Confrontation brutale entre le corps et l’esprit :
Force est de constater que les troubles pathologiques, qui ont affecté aussi bien le corps que l’esprit, avaient créé un duel insolite et atroce. Le corps qui traitait naturellement les ordres de l’esprit sévissait sous le faix du jeun les châtiments les plus intenses ; Hamsun accorde au protagoniste affamé un caractère de masochiste afin de montrer la gravité de la situation. Et l’image qui en témoigne est celle de l’index gratuitement mordu et ensanglanté.

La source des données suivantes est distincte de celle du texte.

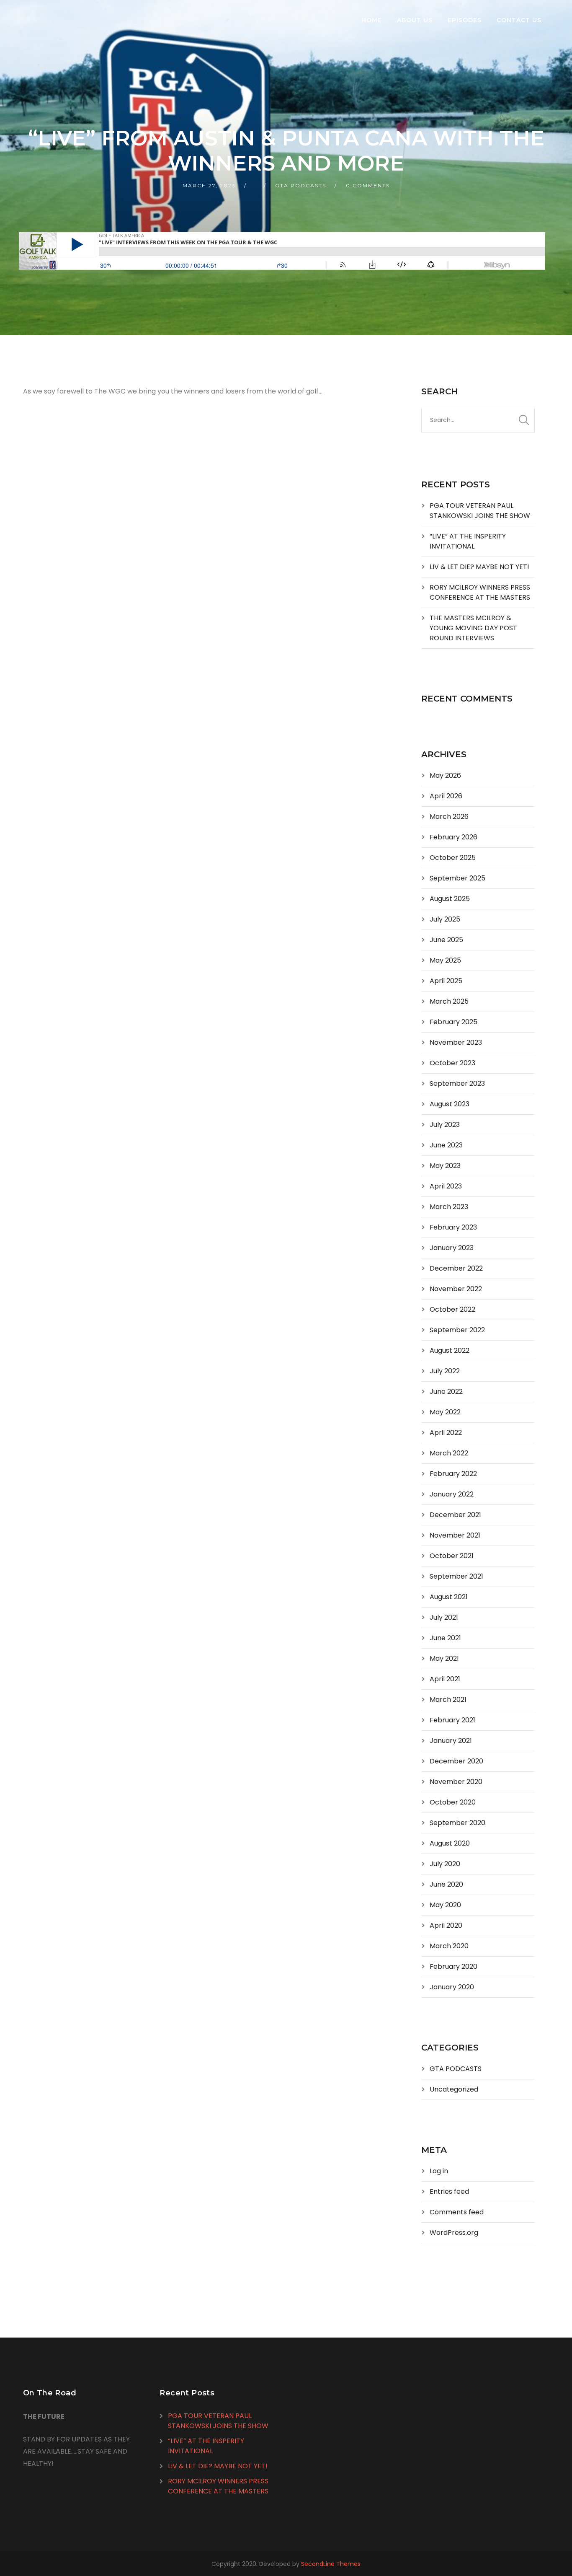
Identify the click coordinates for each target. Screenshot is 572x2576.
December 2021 (455, 1515)
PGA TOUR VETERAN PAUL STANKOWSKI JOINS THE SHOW (480, 510)
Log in (439, 2171)
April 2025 (446, 981)
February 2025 (453, 1022)
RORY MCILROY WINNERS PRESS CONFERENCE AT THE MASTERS (480, 592)
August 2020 (450, 1843)
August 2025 (450, 899)
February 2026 (453, 837)
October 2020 (453, 1802)
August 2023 (449, 1104)
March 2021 (448, 1699)
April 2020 (446, 1925)
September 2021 (456, 1576)
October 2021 (452, 1556)
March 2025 (449, 1001)
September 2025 (457, 878)
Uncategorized (454, 2089)
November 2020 (456, 1781)
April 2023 (446, 1186)
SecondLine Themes (331, 2564)
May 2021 (444, 1658)
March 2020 (449, 1946)
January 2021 (451, 1740)
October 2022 (452, 1309)
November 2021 (455, 1535)
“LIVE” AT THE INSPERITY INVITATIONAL (468, 541)
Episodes (465, 20)
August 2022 (449, 1350)
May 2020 (445, 1905)
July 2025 (445, 919)
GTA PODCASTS (300, 185)
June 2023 (446, 1145)
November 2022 (456, 1289)
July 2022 (445, 1371)
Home (371, 20)
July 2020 (445, 1864)
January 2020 (452, 1987)
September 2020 (457, 1823)
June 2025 (446, 940)
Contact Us (519, 20)
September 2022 (457, 1330)
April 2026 (446, 796)
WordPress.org (454, 2232)
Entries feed (449, 2191)
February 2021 (452, 1720)
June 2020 (446, 1884)
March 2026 (449, 816)
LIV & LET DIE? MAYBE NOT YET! (479, 567)
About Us (415, 20)
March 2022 (449, 1453)
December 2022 (456, 1268)
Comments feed (457, 2212)
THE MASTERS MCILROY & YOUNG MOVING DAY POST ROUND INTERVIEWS (473, 628)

Cependant, l’esprit (ou en d’autres termes le système nerveux) se trouvait aussi affecté par le malaise physiologique perpétuel. S’auto-injurier, se comporter bizarrement, sentir un vide immense tourmenter l’esprit, espérer la délivrance ultime, tous ces anomalies font l’objet d’un dérèglement mental dont le conscient et le subconscient, le « moi » et le surmoi délibèrent confusément. Les dualités implicitement exprimées dans le roman révèlent le génie du l’auteur.
Brainstorming :
Mises à part les convulsions et les réactions physiologiques mentionnées, un combat s’initiait entre le « moi » et le surmoi. Le surmoi imposait au protagoniste des règles à ne pas transgresser, des valeurs à garder et un mode de comportement que son « moi » dénigrait au fur à mesure que la pression croissait.
Grâce au monologue quasi présent dans le roman, le lecteur averti savourerait les discussions enflammées entre les voix intérieures du héros.
D’autre part, la confrontation entre le conscient et le subconscient figurait entre les lignes. Il va sans dire qu’un conscient qui s’acharne à prouver que l’esprit dont il émane est sain et qui le déclare expressément mène à supposer (et à affirmer même) que le subconscient met en avant des craintes et des soucis refoulés. Toutefois, les tréfonds de l’esprit remontent à la surface et apparaissent dans les articles réalisés par le protagoniste et rémunérés à la pige ; L’allégorie de la librairie en feu est, en quelque sorte, une allusion littérale aux cerveaux humains et indirecte à l’état d’esprit du personnage.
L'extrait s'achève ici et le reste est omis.